Positive and negative space in movement

Just as you have figure and ground in the visual medium, you have positive and negative space in movement or the kinaesthetic domain as well. Positive space is the space occupied by you or others, or the space you are moving into. That is the trajectory of your physical progress. The negative space is the space between people, and includes everything other than the “subjects” in the scene. In theatre or dance, we could play with the spaces to create different kinds of effects. In a presentation or a meeting also, we could play with the spaces to create different kinds of effects.

When you consciously manage space, you are helping people around you make meaning out of your actions. For example, defining your stage to be more inclusive or distant depending on the audience you are addressing, moving into negative spaces to create intimacy or impact, projecting or withdrawing your physical presence onto a room. You could use props such as tables, chairs, whiteboards or even a laser pointer to assist in this process. Connecting to the negative space also empowers you with an understanding of the energy in the room and you could either complement it or match it depending on the situation.

Of course, keeping the relationship between figure and ground dynamic or ambiguous in everyday work situations is more difficult as a skill (compared to keeping the relationship stable/clear) and needs practice. But it has huge upsides when you aim to influence thought.

Positive and negative space in conversations

In our auditory sense, as in movement, meaning can be inferred only if there is silence between sounds. Music cannot be without silence between notes and a meaningful speech cannot be without pauses between words. Extend this beyond the purely auditory and into the interpersonal realm. Ever experienced a moment where an extended pause (negative space) proved more powerful than words in a conversation? Then you know what I mean. The more complex a subject, the more negative space needed around it to enable your vis-à-vis to make meaning. Otherwise, to borrow from another Gestalt principle, people will simplify things the way they want to understand them.

In workshops, I find that encouraging participants to use more negative space in conversations (a tough skill in practice, mind you!), can really help add more dimensions to a difficult situation, and thereby open opportunities for solutions. Here too, a more ambiguous figure-ground relationship such as in a negotiation is more difficult to create and maintain than a stable, clear one such as when giving someone instructions. But when you want to make a connection, use of negative space could be an invitation for the other person to step in, and this creates a lot of positivity!

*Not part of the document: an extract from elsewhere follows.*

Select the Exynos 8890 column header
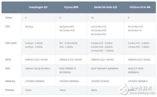The width and height of the screenshot is (157, 97). tap(71, 7)
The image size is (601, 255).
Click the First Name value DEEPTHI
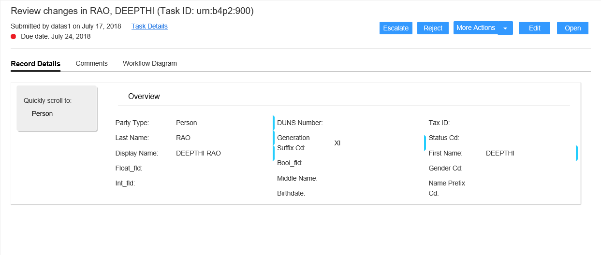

Other applications of positive and negative

The value of zero or a minus sign is self-evident in mathematics, or in interval scales such as used psychometrically. All spiritual good counsel tells us to clear the clutter and create space within to know ourselves better. Which working professional does not know the value of a weekend in a schedule? And which student of human behaviour does not know the value of creating spaces between stimulus and response for greater freedom of choice (ref: the story of Viktor Frankl)? Would we know pleasure without pain?

Tomorrow is Holi – the festival of colour. If everything was green, would we know the colour green? In designing spaces, initiating relationships, in all nature, this appears to be a core principle of creating meaning.

These are just preliminary ideas. Please leave your comments with some thoughts on how you think this concept of positive and negative could be applied to work life. I would welcome different perspectives on this. Meanwhile, enjoy the music, conversations, contrasts and colours of a Happy Holi!